The longest period of time Lidstrom has missed is six games in 2007-08, when he had a knee sprain. Is he concerned this current injury might require a longer time to heal, especially with just 18 games left in the regular season?

"A little bit, especially when it's been almost a week now and it's still sore," Lidstrom said after Detroit's morning skate Friday. "I was hoping it was going to be a couple of days and I'd miss one game and be back at it, but this is lingering longer than I was hoping for."

Lidstrom was struck on the outside of the ankle by a slap shot during a 4-3 home loss Feb. 25 to the Colorado Avalanche. A week prior, Lidstrom was struck on the inside of the same foot by a Mike Fisher wrist shot early in the third period of Detroit's game against the Nashville Predators.

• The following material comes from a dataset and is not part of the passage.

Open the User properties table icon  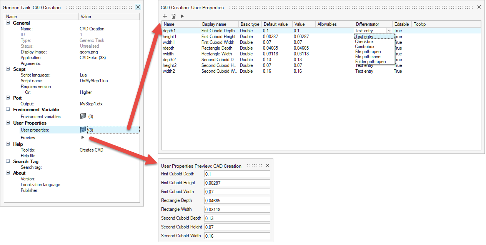83,130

He played through the Fisher shot, which caused some soreness but wasn't as severe. Lidstrom even felt strong enough to assist on the game-winning goal.

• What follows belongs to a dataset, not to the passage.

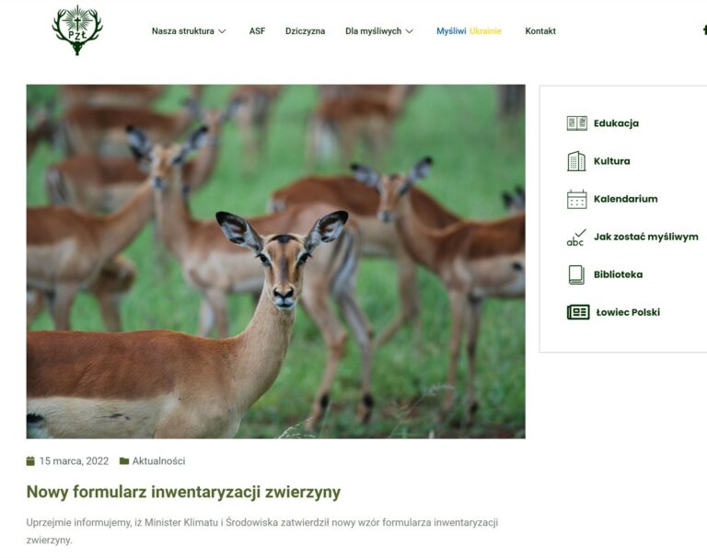
Task: Click the Łowiec Polski newspaper icon
Action: [x=578, y=312]
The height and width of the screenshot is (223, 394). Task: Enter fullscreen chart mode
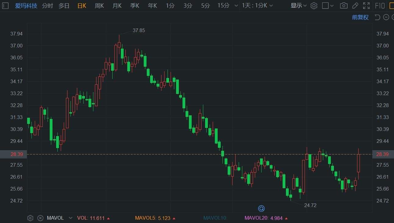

"I got hit a few weeks ago on the inside," Lidstrom said. "That was different. It wasn't as bad. It wasn't as sore as this one is. (This one) just hit me right in that spot where, even though the skate is protected, it's still going to hurt ... and I think it hit right in that spot."

The good news for Lidstrom is the swelling has subsided from a few days ago and he can get his foot in his skate thanks to some alterations made to it. The problem is when he ties it tight enough to skate.

"It was just too sore once I tied the skate, too sore to push off," said Lidstrom, who has 10 goals, 21 and a plus-25 rating in 62 games. "When you're skating, you kind of push off with your toes and I just couldn't push off. That's the problem with it."

Lidstrom isn't used to missing games, and with the uncertainty surrounding his current ailment, he's getting frustrated.

"I don't like it, really," said Lidstrom, whose skate has already been fitted with a protective outer shell to absorb impact whenever he is able to return. "I'd rather be on the ice or on the bench being part of the game. It's a lot harder sitting on the side and watching rather than being part of the game."